Suzuki accidentally posted sensitive data online

Suzuki accidentally posted sensitive data online


Under the hood of security: Suzuki accidentally posted sensitive data online

Quality cars – so-so privacy.

Recently, portal researchers cybernews discovered that Suzuki was leaking sensitive data online. The websites of two authorized dealers located in Brazil and Bahrain were vulnerable to cyberattacks. It is not clear how confidential customer information, passwords and secret business management tokens were made public.

Obviously, purchasing a car is a complex process involving loans, insurance, general documentation, and various types of contracts. All data remains with the dealer, including information that a particular person became the owner of the car. This fact alone can attract the attention of criminals. Dealer bases that do not provide adequate protection pose a serious threat to the safety of customers.

For those who can afford an expensive branded car, the threat is especially relevant. The information gathered by companies like Suzuki is very valuable in hacker forums. Official contacts of buyers and access to the SMTP (Simple Mail Transfer Protocol) server allow attackers to conduct phishing campaigns more effectively. In the case of two Suzuki dealers, hackers could attack customers directly.

The SMTP credentials would allow attackers to send malicious emails to suzukiveiculos.com.br and suzukibahrain.com users from Suzuki’s official mailbox.

Suzuki Motor Corporation is the tenth largest automaker in the world with a net worth of $17.6 billion.
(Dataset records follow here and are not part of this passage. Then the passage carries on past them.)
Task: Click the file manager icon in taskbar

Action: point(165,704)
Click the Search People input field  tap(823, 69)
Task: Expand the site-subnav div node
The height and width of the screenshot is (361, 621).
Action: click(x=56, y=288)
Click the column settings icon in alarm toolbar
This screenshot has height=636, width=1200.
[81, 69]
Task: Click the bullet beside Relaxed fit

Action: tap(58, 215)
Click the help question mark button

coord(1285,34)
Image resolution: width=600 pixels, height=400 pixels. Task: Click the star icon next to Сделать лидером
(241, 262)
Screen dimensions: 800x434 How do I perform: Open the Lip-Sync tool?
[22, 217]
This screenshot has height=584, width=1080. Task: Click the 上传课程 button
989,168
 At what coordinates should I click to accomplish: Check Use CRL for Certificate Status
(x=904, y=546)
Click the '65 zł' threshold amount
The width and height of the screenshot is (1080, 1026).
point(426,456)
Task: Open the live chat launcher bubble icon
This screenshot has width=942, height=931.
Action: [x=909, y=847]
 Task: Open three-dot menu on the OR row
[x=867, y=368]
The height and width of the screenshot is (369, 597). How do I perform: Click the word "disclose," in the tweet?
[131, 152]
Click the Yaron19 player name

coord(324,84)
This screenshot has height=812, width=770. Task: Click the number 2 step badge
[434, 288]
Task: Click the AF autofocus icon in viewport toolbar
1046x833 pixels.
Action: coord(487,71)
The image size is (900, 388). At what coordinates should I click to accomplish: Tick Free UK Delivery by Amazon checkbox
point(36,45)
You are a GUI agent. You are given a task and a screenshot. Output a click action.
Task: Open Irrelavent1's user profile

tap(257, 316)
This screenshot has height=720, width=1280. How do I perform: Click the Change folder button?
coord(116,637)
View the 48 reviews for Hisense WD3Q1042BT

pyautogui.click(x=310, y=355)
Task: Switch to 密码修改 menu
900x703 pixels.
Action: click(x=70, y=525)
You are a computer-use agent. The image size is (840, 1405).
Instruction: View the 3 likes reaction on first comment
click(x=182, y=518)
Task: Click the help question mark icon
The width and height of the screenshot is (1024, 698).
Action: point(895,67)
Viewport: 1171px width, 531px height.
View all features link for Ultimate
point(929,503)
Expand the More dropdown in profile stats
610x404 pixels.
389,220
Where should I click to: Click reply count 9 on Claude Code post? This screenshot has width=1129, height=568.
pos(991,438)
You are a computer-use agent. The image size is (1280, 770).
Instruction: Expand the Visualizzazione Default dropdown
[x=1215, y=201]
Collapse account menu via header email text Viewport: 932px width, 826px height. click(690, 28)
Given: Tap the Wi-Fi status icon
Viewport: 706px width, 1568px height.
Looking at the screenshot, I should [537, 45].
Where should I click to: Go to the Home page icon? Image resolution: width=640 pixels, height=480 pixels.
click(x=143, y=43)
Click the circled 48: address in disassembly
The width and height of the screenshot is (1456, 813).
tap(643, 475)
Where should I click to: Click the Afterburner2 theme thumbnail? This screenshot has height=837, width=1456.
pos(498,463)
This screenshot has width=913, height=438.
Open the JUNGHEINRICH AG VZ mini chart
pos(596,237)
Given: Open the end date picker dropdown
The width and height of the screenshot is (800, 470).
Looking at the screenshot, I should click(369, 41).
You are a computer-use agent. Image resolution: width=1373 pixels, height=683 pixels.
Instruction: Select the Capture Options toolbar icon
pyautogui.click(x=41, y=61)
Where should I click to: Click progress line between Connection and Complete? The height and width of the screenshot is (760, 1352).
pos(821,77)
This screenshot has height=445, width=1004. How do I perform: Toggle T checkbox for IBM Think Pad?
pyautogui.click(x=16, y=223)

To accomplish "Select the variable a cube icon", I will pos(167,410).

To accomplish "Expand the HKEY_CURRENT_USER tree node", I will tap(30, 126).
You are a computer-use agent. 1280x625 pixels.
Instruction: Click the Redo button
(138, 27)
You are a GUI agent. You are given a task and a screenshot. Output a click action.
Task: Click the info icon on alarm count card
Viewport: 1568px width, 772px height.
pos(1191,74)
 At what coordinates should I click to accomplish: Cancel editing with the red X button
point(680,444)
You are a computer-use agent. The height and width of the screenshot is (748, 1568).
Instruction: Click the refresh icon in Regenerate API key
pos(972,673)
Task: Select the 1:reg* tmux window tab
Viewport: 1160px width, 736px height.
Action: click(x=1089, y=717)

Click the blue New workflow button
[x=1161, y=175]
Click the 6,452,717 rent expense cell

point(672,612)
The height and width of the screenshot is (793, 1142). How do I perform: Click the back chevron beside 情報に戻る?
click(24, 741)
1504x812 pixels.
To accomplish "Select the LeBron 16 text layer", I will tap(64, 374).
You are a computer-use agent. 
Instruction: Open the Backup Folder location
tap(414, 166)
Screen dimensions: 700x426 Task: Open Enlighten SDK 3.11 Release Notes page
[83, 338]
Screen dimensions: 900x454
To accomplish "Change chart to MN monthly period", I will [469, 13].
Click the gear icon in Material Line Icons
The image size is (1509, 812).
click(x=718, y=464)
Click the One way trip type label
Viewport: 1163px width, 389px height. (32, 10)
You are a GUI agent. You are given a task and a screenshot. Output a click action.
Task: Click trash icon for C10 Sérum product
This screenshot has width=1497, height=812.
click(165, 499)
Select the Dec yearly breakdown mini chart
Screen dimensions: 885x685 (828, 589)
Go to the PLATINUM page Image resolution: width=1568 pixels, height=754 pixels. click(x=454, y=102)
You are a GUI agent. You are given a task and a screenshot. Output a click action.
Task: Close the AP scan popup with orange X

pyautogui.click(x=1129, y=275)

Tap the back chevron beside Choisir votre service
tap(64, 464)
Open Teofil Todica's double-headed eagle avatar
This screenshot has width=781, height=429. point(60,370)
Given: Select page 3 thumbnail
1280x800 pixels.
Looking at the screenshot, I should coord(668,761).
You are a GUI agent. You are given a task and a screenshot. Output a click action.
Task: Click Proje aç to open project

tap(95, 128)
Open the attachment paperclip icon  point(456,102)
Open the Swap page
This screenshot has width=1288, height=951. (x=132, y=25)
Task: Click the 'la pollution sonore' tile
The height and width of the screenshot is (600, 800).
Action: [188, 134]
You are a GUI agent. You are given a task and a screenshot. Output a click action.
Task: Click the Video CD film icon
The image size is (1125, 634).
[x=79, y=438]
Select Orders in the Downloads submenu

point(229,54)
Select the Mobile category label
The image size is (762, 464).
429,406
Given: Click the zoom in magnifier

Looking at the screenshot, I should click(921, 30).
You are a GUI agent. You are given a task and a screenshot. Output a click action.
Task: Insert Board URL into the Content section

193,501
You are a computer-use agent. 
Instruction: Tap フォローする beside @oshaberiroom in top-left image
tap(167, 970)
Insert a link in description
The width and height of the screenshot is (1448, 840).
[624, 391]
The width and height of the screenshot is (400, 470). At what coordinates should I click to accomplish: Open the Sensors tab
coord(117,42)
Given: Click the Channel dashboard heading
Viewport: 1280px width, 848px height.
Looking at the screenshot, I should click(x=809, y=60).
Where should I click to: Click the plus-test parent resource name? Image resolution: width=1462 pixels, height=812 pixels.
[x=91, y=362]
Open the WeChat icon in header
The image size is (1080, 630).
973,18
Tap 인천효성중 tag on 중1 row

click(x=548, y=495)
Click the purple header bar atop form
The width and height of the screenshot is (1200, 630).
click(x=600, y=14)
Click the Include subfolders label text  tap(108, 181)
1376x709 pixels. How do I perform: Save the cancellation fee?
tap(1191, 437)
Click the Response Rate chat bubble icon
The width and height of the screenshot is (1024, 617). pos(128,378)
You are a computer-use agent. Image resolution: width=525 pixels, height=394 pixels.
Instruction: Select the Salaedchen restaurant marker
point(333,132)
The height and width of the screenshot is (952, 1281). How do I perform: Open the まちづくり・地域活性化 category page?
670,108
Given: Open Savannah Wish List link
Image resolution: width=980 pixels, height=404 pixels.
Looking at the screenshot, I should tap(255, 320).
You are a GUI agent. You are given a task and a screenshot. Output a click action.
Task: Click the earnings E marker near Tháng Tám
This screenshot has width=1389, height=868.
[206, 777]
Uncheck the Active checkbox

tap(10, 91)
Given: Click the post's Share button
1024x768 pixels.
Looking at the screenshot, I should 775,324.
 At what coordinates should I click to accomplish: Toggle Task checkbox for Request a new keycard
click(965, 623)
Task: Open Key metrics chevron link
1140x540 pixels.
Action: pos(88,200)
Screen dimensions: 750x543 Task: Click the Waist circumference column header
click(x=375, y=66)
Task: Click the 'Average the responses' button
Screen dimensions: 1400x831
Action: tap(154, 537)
Brazilian dealer Suzukiveiculos.com.br is owned by Hpe Automatores Do Brasil, which controls the production of 120,000 vehicles a year, mainly Mitsubishi and Suzuki models. The company claims to have over 2,500 direct and indirect employees.

Critical information was found on a Brazilian site in an unprotected form: data for accessing the GoChache content delivery network, MySQL database information, information for accessing the mail server (SMTP) and secret keys necessary for the operation of the web application itself.

The second website is owned by Suzuki Bahrain, the only Suzuki dealer in the country. Administrators have left Laravel’s application key, base, and SMTP credentials unprotected.

Despite the fact that the vulnerabilities were quickly fixed after the request of Cybernews researchers, site users should now be on their guard.

“Users should keep track of their email and credit history to make sure no new accounts have been created with their details,” the experts advise.

If possible, it is recommended that you change your My Suzuki passwords and set up two-factor authentication, as well as review your email addresses, phone numbers, and car numbers.